Creating PDFs

In this section we'll detail how to take your manual scans and combine them into easy to read PDF files that also who up well in the Internet Archive reader. You'll need to make sure each page is a separate image file and ordered correctly by name so if you haven't done that already do so. If you're doing it with a ADF scanner you can follow my directions for doing that here.

So at this point I expect you to have all your manual pages ordered correctly by filename (Example page1.jpg, page2.jpg, page3.jpg etc.) and you've done your post production/editing on them if you decided to.

Adobe Acrobat is not a free program but it does come with some ADF scanners and is pretty easy to use for the most part. First go to the folder with all your ordered images and highlight them either by pressing CTRL-A or dragging and drawing a box around them. Next right click them and choose “Combine files in Acrobat”

Upon doing that you'll see this screen, click Combine Files and it will process your images.

At this point a new screen will pop up that looks like this.

From here if you want you can go up to File - Save and choose to save your PDF file as whatever you want. However there's some additional things you can do if you want to go to the trouble.

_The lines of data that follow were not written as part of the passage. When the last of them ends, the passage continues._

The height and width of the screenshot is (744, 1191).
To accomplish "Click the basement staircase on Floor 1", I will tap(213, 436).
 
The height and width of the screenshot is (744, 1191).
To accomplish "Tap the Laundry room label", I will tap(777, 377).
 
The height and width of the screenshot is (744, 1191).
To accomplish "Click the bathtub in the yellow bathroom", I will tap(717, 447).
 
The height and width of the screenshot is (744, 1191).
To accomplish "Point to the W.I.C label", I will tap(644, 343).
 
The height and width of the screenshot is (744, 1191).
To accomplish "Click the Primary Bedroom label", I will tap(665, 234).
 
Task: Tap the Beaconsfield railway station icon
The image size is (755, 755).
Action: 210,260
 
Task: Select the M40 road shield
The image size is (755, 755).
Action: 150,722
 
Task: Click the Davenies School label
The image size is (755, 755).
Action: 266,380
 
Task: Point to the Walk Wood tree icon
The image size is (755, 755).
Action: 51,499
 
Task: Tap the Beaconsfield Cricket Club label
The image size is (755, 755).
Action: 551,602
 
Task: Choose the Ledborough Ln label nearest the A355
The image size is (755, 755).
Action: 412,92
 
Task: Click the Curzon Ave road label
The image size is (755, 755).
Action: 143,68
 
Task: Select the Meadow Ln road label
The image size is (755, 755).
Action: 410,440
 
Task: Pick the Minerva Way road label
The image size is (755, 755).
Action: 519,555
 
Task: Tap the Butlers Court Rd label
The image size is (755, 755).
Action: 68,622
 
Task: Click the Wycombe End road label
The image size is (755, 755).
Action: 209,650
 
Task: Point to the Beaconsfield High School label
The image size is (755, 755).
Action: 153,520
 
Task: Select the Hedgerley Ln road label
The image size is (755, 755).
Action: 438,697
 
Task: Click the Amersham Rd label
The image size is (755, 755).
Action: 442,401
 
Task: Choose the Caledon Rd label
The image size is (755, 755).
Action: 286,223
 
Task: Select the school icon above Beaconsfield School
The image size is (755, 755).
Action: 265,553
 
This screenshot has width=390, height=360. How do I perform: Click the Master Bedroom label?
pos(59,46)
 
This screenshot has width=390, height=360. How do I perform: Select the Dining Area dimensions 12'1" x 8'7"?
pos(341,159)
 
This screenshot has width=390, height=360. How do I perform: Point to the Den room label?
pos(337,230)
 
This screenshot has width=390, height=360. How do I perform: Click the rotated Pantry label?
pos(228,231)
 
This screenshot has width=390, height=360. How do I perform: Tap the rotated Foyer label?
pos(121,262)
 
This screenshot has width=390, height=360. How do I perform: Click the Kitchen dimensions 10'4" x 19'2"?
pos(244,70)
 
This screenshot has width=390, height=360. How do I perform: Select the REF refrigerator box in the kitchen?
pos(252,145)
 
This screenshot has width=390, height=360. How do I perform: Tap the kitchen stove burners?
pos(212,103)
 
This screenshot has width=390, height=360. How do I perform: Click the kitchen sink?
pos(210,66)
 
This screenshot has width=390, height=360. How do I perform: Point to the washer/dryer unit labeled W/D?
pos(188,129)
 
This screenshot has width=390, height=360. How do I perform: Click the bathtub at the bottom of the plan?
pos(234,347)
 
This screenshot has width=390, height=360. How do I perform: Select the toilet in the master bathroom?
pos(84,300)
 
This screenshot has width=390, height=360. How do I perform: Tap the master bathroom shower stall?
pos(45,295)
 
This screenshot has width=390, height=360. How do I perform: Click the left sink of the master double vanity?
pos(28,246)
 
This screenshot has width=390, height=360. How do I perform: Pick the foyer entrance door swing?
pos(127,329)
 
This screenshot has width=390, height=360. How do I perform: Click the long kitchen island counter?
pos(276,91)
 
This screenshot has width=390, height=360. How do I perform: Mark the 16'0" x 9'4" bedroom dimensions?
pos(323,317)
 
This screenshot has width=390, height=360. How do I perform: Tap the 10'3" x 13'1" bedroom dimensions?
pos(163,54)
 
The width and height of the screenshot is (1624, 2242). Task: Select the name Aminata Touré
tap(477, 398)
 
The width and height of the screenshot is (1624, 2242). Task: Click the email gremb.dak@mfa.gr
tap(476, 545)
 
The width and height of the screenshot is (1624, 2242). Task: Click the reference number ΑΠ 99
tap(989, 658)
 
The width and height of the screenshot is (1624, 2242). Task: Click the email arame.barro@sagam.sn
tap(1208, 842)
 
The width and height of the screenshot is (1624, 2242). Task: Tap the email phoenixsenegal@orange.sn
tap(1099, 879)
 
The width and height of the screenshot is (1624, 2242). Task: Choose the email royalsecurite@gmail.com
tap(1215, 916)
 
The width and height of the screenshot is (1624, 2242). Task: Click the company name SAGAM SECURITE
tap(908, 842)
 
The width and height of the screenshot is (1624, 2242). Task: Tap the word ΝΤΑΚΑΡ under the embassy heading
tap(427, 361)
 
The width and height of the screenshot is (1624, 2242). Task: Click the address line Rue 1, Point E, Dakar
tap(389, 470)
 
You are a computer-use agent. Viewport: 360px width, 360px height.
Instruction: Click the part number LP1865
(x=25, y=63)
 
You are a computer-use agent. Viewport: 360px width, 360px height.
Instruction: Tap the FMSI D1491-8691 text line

If you look on the right side of the screen you should see a Tools option, and if you click it it will branch out a menu with options. Choose Text Recognition and then click In This File. It should look like this -

From here you'll be shown a Recognize Text window that will allow you to OCR your text so it can be searched easier. You'll need to select the proper settings though so click the Edit Button. From there you should see this -

From here you'll select the language, you'll also be able to pick PDF Output Style. I generally recommend doing Searchable Image (Exact). But there's also another option you can choose that's just Searchable Image. It basically will attempt to straighten your scans and it also does some additional JPEG compression that can drop the file size down dramatically but again it introduces compression with hurts image quality. If you're only going to do one I'd recommend “Searchable Image (Exact)” so it's the best quality. If you're willing to do two PDF versions (Which is what I personally do) you can also run it with just “Searchable Image”. and save it with a different file name like with (Compressed) at the end of it. This is all optional but it's a nice thing to do for users imo and something I personally go ahead and do.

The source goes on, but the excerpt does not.